*** Opening of DATA IN THIS EXERCISE ***

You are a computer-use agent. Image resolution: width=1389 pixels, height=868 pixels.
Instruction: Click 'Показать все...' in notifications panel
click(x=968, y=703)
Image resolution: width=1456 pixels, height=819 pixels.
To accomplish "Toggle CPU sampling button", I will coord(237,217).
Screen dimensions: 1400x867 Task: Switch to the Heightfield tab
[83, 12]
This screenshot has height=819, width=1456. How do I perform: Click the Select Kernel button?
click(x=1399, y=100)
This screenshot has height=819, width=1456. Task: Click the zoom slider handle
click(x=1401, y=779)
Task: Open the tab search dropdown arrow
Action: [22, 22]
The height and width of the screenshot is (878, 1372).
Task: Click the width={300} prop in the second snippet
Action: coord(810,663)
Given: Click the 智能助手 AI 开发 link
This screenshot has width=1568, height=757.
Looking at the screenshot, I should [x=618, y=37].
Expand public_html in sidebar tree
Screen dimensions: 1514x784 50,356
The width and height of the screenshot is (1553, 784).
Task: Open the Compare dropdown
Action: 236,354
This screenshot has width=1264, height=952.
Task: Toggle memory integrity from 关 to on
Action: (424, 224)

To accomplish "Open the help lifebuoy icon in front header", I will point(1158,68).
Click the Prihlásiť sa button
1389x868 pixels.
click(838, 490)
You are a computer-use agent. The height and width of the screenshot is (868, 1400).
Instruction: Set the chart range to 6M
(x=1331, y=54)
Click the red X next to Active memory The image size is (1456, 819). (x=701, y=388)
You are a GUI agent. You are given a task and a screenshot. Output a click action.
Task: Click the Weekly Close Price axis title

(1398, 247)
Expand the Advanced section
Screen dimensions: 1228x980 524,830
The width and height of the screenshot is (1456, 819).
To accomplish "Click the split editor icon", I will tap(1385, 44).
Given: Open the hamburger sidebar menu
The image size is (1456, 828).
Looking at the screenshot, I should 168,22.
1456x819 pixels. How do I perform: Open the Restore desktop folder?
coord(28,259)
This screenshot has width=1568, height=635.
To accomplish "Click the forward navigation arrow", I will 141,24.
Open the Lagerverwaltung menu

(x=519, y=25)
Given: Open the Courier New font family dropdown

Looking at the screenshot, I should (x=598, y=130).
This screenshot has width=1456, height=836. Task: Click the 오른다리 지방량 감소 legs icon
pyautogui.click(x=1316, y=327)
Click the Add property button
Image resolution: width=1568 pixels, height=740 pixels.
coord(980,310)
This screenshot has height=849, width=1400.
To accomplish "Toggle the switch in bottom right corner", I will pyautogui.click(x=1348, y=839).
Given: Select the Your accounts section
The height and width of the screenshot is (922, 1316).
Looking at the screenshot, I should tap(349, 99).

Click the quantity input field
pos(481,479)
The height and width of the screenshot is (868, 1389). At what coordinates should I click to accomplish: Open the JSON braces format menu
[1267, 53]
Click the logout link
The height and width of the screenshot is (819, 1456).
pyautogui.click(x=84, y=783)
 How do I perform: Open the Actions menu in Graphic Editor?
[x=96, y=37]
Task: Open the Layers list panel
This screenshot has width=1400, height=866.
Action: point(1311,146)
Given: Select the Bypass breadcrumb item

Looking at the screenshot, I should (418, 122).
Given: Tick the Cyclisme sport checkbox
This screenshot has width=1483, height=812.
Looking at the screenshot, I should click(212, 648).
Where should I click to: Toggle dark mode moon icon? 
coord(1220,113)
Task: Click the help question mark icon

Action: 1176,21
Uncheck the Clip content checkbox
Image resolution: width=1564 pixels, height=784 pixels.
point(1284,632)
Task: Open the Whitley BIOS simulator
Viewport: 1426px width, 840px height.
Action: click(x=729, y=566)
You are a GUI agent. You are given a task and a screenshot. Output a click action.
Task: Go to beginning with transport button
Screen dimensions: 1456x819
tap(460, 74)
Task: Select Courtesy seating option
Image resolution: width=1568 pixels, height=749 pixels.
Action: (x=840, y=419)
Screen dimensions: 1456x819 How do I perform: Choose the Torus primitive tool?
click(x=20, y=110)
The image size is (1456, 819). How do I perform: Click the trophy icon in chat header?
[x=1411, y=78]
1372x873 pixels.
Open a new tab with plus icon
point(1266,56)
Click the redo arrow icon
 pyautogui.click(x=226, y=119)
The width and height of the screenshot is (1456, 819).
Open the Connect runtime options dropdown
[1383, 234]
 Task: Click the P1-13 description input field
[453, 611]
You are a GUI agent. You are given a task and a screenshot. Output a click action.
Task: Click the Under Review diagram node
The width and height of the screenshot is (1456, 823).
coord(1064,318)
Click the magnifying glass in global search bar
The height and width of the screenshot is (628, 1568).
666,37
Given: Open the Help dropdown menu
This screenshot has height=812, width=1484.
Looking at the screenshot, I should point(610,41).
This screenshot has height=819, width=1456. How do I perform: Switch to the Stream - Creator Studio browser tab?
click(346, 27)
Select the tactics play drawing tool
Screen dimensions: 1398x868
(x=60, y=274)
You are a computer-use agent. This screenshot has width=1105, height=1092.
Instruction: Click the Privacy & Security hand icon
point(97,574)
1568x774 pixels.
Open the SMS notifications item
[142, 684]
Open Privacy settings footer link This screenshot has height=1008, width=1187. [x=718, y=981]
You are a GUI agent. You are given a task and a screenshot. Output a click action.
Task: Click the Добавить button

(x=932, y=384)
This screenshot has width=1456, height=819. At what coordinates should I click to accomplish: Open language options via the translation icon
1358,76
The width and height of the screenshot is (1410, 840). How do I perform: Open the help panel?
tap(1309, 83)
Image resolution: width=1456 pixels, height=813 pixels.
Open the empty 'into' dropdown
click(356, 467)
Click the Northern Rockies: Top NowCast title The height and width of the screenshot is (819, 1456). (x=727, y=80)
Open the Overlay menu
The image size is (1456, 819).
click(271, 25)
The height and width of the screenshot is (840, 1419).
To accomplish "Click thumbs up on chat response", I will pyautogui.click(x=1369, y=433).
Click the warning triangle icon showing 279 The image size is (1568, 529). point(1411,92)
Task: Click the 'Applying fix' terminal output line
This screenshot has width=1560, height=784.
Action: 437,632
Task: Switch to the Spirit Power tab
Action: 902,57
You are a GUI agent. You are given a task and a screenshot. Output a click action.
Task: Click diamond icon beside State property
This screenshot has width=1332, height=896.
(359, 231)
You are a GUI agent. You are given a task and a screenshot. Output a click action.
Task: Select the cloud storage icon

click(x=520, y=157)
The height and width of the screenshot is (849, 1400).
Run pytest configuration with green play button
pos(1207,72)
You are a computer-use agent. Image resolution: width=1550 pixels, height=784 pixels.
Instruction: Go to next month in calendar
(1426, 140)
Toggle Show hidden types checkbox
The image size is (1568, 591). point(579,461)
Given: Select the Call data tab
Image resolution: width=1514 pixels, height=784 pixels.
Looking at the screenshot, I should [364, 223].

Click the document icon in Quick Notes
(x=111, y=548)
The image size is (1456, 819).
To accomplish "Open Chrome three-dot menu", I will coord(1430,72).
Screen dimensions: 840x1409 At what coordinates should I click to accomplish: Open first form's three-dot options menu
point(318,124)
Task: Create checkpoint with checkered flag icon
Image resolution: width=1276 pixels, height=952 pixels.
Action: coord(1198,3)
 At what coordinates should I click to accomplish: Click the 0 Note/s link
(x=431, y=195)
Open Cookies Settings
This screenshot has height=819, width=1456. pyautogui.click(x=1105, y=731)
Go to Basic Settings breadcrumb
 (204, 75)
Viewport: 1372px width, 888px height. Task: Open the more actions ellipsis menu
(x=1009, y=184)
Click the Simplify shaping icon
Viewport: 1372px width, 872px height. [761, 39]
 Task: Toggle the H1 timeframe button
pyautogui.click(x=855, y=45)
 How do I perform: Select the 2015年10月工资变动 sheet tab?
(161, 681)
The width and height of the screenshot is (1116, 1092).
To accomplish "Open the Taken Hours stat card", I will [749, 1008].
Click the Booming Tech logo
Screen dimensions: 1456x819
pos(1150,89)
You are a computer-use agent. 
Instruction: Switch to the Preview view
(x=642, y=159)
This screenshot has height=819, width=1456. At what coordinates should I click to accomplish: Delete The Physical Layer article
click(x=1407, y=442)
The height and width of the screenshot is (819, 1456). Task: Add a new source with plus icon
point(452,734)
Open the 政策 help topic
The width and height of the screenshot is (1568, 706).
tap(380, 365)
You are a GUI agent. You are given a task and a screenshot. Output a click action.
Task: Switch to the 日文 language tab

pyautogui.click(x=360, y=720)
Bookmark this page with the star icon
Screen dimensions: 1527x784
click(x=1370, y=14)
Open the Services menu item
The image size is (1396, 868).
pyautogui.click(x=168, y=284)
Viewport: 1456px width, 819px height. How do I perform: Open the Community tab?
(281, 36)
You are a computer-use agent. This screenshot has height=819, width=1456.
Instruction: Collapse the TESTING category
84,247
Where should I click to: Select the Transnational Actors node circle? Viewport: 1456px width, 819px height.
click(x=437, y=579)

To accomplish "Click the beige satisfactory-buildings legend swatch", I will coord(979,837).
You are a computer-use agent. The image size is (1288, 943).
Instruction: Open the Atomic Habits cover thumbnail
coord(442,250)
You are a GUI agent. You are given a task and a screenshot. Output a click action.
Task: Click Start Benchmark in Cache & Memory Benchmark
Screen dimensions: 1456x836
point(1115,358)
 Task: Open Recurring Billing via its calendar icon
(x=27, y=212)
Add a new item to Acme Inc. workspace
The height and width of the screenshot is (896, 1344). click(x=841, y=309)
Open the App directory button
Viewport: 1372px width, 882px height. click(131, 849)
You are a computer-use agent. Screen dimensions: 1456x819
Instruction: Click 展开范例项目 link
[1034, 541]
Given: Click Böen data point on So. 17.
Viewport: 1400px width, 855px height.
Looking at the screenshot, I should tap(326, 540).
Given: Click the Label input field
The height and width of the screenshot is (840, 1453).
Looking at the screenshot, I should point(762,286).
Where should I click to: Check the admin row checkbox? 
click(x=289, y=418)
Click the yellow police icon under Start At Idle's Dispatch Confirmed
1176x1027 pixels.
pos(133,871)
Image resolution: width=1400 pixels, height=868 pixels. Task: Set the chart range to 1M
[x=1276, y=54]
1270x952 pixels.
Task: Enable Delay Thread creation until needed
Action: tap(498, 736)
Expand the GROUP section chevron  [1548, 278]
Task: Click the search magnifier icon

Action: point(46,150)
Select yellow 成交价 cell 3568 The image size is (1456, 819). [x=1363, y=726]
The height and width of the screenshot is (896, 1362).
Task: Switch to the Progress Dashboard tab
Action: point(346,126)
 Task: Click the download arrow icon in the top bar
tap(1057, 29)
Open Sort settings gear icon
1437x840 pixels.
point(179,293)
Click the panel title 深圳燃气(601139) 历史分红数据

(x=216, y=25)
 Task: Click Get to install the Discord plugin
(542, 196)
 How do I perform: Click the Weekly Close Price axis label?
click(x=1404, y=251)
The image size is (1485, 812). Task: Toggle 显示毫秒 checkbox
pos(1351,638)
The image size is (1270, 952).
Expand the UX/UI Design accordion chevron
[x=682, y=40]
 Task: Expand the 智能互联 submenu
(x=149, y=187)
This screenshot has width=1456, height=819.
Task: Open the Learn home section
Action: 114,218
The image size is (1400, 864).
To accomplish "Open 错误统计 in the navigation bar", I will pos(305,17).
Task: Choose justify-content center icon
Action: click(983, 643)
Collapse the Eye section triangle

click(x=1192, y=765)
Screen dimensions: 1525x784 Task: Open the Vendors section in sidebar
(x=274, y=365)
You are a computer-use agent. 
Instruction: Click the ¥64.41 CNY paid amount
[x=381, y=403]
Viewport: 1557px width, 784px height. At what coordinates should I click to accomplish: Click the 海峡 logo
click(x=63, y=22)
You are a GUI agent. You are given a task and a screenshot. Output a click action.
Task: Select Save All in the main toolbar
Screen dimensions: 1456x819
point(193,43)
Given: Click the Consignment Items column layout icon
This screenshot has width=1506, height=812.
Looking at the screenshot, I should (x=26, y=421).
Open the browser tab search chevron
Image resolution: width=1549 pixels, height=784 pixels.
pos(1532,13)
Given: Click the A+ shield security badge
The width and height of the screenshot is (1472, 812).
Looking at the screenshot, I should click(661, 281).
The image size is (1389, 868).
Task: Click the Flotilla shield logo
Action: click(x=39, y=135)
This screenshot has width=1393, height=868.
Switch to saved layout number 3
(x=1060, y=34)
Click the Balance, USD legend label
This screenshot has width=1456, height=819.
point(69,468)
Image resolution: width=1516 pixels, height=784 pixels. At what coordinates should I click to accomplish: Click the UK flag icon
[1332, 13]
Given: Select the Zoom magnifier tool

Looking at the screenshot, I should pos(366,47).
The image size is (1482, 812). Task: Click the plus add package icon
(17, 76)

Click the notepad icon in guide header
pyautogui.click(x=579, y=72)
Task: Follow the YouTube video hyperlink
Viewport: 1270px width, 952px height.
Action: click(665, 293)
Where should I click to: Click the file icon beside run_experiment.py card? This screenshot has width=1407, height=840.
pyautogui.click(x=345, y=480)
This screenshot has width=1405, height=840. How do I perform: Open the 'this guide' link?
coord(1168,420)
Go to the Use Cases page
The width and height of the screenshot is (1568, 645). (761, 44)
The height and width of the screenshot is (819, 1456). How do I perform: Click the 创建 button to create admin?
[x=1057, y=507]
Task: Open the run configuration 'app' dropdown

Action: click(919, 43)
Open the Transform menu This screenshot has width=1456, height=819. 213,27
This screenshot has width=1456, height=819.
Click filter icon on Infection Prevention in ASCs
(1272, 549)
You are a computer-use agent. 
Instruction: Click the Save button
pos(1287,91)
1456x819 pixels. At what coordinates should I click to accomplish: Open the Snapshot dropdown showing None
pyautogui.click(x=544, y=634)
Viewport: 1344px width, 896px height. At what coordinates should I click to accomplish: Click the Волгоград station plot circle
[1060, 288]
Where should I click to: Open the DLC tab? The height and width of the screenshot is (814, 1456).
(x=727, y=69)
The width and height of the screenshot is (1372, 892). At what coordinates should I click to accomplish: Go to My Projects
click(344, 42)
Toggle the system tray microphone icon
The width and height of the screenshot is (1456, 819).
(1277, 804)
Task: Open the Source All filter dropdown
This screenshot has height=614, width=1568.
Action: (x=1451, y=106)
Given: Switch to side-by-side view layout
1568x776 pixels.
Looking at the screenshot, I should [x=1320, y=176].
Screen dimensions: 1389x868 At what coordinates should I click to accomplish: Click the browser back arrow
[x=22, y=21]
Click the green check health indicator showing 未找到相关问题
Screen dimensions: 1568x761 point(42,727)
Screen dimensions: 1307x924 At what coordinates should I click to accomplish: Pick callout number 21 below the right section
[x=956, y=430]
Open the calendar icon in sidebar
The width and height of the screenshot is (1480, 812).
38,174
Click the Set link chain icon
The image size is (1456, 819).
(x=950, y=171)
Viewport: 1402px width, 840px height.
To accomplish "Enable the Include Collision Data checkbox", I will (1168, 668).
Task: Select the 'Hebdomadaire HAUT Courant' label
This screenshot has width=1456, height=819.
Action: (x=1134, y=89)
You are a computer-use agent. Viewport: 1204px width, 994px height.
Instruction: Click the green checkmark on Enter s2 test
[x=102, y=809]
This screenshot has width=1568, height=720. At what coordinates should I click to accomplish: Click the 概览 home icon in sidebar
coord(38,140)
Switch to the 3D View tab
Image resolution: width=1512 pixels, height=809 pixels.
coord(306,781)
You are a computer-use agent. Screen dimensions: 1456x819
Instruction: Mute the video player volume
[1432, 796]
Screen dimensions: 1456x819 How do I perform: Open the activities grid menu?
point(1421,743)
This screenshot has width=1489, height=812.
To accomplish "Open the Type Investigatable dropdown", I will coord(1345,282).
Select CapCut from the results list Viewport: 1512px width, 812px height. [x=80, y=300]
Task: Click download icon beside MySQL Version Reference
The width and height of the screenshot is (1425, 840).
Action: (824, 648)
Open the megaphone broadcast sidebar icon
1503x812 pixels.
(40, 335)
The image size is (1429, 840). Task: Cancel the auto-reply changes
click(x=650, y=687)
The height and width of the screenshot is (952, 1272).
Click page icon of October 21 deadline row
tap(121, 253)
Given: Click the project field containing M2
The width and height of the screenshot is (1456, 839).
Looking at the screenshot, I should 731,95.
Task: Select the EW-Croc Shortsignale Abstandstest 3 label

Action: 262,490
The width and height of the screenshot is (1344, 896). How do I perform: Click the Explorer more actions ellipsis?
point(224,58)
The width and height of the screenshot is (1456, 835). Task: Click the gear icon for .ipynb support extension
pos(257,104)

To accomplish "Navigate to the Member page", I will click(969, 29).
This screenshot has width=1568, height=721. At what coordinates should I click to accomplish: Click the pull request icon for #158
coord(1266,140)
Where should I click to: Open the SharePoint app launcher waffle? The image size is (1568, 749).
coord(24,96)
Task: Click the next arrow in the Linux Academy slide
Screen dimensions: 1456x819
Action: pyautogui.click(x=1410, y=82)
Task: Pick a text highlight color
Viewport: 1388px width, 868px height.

*** Close of DATA IN THIS EXERCISE ***

**WHAT THE EXERCISE ASKS:** Extract, from the material above, each line holding the word "list".

**EXERCISE RESULT:**
Task: Open the Layers list panel
Select CapCut from the results list Viewport: 1512px width, 812px height. [x=80, y=300]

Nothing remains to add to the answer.